The Mail on Sunday

Imps ready for their shop window chance

- By Joe Bernstein

FOR the Champions League heroes from Gibraltar’s Lincoln Red Imps, Wednesday’s second leg at Celtic represents a chance to fulfil their dream of becoming profession­al footballer­s.

Players such as Jean-Carlos Garcia, who has been given a week’s leave from his job as a plumber’s mate on the Rock, or Anthony Bardon, who played for Sheffield in the Evo-Stik League.

They are up for a battle with Celtic, who are desperate to avenge a humiliatin­g 1-0 first-leg defeat. ‘Everyone will have their eyes on this match,’ says Bardon. ‘If we can perform well, you never know. I have a year on my contract but if a club came in, I am sure Lincoln would let us go.

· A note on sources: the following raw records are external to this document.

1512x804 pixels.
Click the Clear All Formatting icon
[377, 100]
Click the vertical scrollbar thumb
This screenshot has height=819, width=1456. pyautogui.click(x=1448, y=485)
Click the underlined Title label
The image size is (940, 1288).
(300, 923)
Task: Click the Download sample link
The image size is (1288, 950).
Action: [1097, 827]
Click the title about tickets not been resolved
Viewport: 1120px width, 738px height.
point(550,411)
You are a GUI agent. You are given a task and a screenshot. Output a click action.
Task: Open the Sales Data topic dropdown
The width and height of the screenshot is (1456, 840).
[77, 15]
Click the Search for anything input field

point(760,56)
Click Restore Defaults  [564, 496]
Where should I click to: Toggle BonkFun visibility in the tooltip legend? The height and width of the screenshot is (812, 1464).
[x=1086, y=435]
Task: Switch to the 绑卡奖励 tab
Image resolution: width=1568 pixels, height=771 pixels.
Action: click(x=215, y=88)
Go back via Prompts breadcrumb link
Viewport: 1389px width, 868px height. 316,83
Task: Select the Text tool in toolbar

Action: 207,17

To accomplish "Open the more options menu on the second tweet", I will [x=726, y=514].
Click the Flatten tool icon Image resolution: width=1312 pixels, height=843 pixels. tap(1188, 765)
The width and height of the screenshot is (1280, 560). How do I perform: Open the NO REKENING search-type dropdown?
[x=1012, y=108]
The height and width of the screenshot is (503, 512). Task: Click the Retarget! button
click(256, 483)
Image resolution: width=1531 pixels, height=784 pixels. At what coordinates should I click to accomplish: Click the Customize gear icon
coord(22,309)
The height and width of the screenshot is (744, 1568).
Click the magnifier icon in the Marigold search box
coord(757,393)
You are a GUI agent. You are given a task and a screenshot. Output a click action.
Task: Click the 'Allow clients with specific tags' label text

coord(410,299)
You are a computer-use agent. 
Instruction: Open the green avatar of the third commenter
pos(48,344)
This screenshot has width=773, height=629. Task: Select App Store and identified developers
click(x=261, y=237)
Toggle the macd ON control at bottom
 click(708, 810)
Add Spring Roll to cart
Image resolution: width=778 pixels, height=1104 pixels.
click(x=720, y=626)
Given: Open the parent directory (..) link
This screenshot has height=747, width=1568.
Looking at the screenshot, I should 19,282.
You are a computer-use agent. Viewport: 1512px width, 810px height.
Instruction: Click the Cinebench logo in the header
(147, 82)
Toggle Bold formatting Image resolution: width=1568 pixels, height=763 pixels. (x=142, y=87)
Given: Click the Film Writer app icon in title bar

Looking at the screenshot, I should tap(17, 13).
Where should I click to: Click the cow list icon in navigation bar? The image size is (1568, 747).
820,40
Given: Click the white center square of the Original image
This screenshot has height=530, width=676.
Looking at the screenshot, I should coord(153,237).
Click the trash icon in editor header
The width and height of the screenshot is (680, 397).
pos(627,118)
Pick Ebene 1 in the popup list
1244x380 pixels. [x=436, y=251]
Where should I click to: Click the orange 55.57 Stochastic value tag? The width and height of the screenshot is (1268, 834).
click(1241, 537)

‘Jake Gosling at Bristol Rovers plays in the Gibraltar national team with us. He is a very good player but we have maybe five or six guys at the same level as him who could do well in League One or Two. The difference between England and Gibraltar is more style, we are much more tactically and technicall­y aware. In England, it is more about entertainm­ent and speed of play.’

Garcia, 24, says: ‘It’s realistic to think the lower-ranked teams in England or Scotland might be impressed by us, why not? We have dreams of making it.’

Beating Celtic would have a profound effect on the club and their squad. The players will get a £1,000 each and the club would receive €1million for reaching the third qualifying round, four times their annual wage bill.

To emphasise that they should not be overawed by Celtic, Garcia recounts a story in the tunnel before Gibralter played Germany.

‘I was shouting “Vamos! (Come On)” as we walked out, and Toni Kroos comes over and starts shouting it with me — he’d just joined Real Madrid and was learning Spanish. It proved to me it doesn’t matter how big the name is, every player is human.’